■ AIM A: Could you print the stretch of the Turner and Nichols friendship story from "As time passed, the" through "memorable first impression."?
■ AIM B: Could you rewrite the paragraph of the Turner and Nichols friendship story that begins "After reaching high school" in a single shorter sentence?
■ AIM C: Can you go on with the story of the friendship between Preston Turner and Caleb Nichols, starting after its final sentence?

■ TEXT SECTION:
As time passed, the two became inseparable. They played basketball and football together through elementary and middle school. Preston fed off Caleb’s positive outlook.

“I looked up to Caleb. Even though he wasn’t the best at everything, he gave it 110 percent and always stayed positive,” Turner said. 

In time, Turner became acquainted with Nichols’ family — his stepmother Kayla Nichols, his stepbrother Kaden Stevison and his father Josh Nichols, whom he recalls making a memorable first impression.

“I remember being with Caleb and him saying, ‘Hey, bro, come meet my dad!’ And I remember looking at this big beard, LSU shirt and tattoos. And there was Josh Nichols,” Preston said. “Caleb loved talking about how Josh served in the Navy, and Caleb wanted to go to the Marines for Special Forces. As a kid, I wanted to join with him, but God has different paths for everybody.” 


After reaching high school, Turner and Nichols seemed to be veering toward different paths. Turner’s injury kept him from playing football in the ninth grade, and Nichols’ time with the team kept them apart — at least until they shared a conversation that brought them back together. 

“After a football game on a Friday night, I was talking to a friend and I saw Caleb,” Turner said. “We talked about old times, and he invited me over to his house the next day, so I went and our friendship grew back.” 

Josh Nichols said he and his wife always enjoyed having Turner as a guest in their home. As his visits grew more frequent, he and his wife began discussing the possibility of allowing him to move in. 


“He was always welcome in our home, and we made sure he knew that,” Nichols said. “I remember telling Kayla, ‘You know, we’ve got an extra bedroom. Why don’t we just ask him if he’d like to move in?’ 

“We brought it up and asked if it was something he would be interested in, and he said yes. His mother and grandparents approved, so he moved in and just became a part of the family.” 

And when he says “family,” Nichols said he means it. 

“When I talk to people about my family, I don’t just say, ‘Well, I have a son, a stepson and a friend of theirs who lives with us,’” Nichols said. “I tell them I have three sons. Kayla and I love all three of them, and there’s nothing we would do for Caleb or Kaden that we wouldn’t do for Preston.”

■ PROVIDED MATERIAL:
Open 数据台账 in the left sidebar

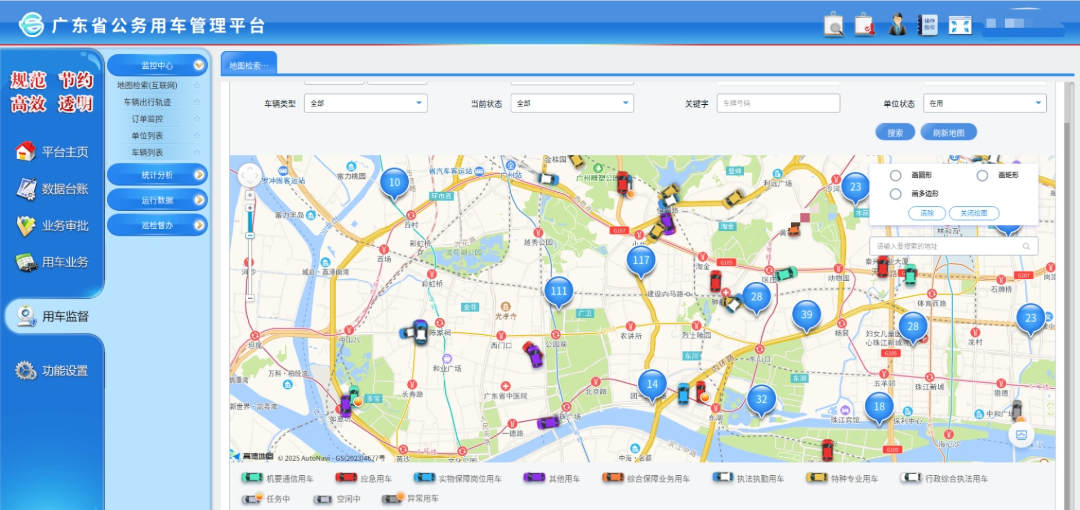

■ REPLY A:
As time passed, the two became inseparable. They played basketball and football together through elementary and middle school. Preston fed off Caleb’s positive outlook.

“I looked up to Caleb. Even though he wasn’t the best at everything, he gave it 110 percent and always stayed positive,” Turner said. 

In time, Turner became acquainted with Nichols’ family — his stepmother Kayla Nichols, his stepbrother Kaden Stevison and his father Josh Nichols, whom he recalls making a memorable first impression.

■ REPLY B: In high school, Turner and Nichols drifted apart because Turner's injury kept him off the ninth-grade football team while Nichols was busy with the team, until a conversation brought them back together.

■ REPLY C:
Turner added, “I look up to Josh. He’s taught me a lot about being responsible and becoming a man, just like my grandpa did, and that no matter what you face in life, you can never give up.”

In December, Caleb Nichols graduated a semester early and fulfilled his childhood dream of joining the U.S. Marines. His father recalls noticing just how special the bond between his oldest son and Turner had become the day the family dropped him off for basic training. 

“I remember walking back to the car and noticing that I didn’t see Preston,” Josh Nichols said. “I turned around and saw that he was still with Caleb, hugging him and just bawling. They truly are brothers, and they always will be.” 

Turner recently accepted a basketball scholarship to Pearl River Community College. Now a veteran leader for the West Jones Mustangs, he has high hopes for what he and his team can accomplish in this year’s postseason, as well as for what he can accomplish in the future. 

But no matter how far athletics take him, Turner will always look back with pride on how a few special people helped him overcome adversity to achieve his goals. In the process, he gained a second family — his ultimate “and one.” 

“The last three years of my life have been wonderful,” Turner said. “Josh and Kayla treat me just like their own son. They take care of me, and they support everything I do. I’ve gained a new family. 

“I still visit my grandparents, and I talk to my mom all the time. Both of my families get along just fine.  We’re all happy, and at the end of the day, they all want what’s best for me and my future.”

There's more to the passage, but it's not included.